While only 15 per cent of stolen classic cars are ever found in good condition, another three per cent are recovered severely damaged or completely burned out, attributable to opportunists or vandalism.
‘Classic vehicle fraud is on the increase throughout Europe and criminals exploit internet access to comprehensive factory records, helpful and informative owners’ clubs and enthusiast sites helping fraudsters to fake histories, counterfeit registration documents, dating certificates, etc.

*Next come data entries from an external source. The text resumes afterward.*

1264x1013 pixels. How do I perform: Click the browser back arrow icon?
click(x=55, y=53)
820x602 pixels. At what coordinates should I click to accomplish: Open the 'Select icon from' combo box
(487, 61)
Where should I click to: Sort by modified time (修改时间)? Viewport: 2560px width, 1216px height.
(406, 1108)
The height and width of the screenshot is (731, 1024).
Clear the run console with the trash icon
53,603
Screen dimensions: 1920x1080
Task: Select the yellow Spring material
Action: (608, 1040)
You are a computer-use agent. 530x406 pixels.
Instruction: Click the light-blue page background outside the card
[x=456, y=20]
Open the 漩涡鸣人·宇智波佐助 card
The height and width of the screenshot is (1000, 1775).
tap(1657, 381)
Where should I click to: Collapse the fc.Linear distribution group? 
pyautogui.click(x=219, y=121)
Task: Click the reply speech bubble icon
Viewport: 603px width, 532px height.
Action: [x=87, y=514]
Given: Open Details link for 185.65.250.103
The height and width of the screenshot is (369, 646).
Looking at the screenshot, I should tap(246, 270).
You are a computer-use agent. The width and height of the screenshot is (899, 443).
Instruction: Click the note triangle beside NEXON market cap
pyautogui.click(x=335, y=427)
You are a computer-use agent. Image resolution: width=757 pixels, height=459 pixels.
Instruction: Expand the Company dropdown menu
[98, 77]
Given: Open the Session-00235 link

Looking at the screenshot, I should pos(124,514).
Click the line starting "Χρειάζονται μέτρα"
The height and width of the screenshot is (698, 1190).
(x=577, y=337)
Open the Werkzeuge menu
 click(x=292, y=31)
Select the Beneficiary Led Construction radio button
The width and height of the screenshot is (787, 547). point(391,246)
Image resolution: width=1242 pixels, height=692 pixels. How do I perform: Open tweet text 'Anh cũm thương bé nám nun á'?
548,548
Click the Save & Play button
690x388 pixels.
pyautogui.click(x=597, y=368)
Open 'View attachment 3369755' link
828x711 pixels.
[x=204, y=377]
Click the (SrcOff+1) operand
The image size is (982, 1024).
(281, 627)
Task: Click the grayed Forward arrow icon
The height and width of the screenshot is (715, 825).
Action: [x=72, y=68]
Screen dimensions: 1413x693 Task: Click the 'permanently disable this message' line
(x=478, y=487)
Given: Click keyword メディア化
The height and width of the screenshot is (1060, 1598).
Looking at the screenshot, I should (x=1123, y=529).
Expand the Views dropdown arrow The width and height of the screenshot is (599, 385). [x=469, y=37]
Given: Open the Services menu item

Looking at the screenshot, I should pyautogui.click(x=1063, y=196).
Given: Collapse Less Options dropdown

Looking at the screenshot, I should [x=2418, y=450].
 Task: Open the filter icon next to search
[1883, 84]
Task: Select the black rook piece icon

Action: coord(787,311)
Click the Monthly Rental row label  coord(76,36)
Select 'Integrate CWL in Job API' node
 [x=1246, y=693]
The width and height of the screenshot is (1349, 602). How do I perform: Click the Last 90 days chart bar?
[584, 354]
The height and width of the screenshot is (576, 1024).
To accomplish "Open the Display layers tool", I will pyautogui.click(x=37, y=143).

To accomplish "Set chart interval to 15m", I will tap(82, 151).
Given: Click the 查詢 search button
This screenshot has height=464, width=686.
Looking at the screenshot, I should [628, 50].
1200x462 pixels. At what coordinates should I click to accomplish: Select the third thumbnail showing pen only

‘A stated legal case decrees a stolen vehicle remains the owner’s property. Anyone else who subsequently has it in their possession can never legally own it or pass title to anyone else. That said, identification remains difficult, particularly if a car is in pieces minus all its numbers, perhaps even with the paint removed. Adjudication in a court of law will need at least six or seven unique alterations, marks and additions made or observed by the original owner prior to theft to convince them.
‘Retrieval of erased, altered or re-stamped serial numbers using chemical or heat treatments to gather evidence can be done but is expensive – too costly for police other than in connection with a very serious crime. Refurbished dynamos, magnetos and distributors all have their restorers’ initials for their own reference and these too have been useful in proving ownership of a car.
‘With the lack of both required expertise and funding for such evidence, for what is still perceived as a low priority crime, police are outsourcing the specialist classic identification skills they once had to experts and enthusiasts for their opinions on allegations of theft and disputes.
‘Tracking companies that follow and seize stolen vehicles (several post 90 per cent plus recovery rates) are working with police, as are specialist security firms who supply transponders and covert DNA markings that assist police in identification and recovery of stolen items.’
These are just some measures to be considered seriously by all classic owners. Hanging onto your beloved vehicle is a whole lot better than trying to replace it. Especially as any emotional attachment with a car may be gone for good.
1960 Mini on the left was stolen from Hackney, London. It had been a gift from Anne Rogers (right).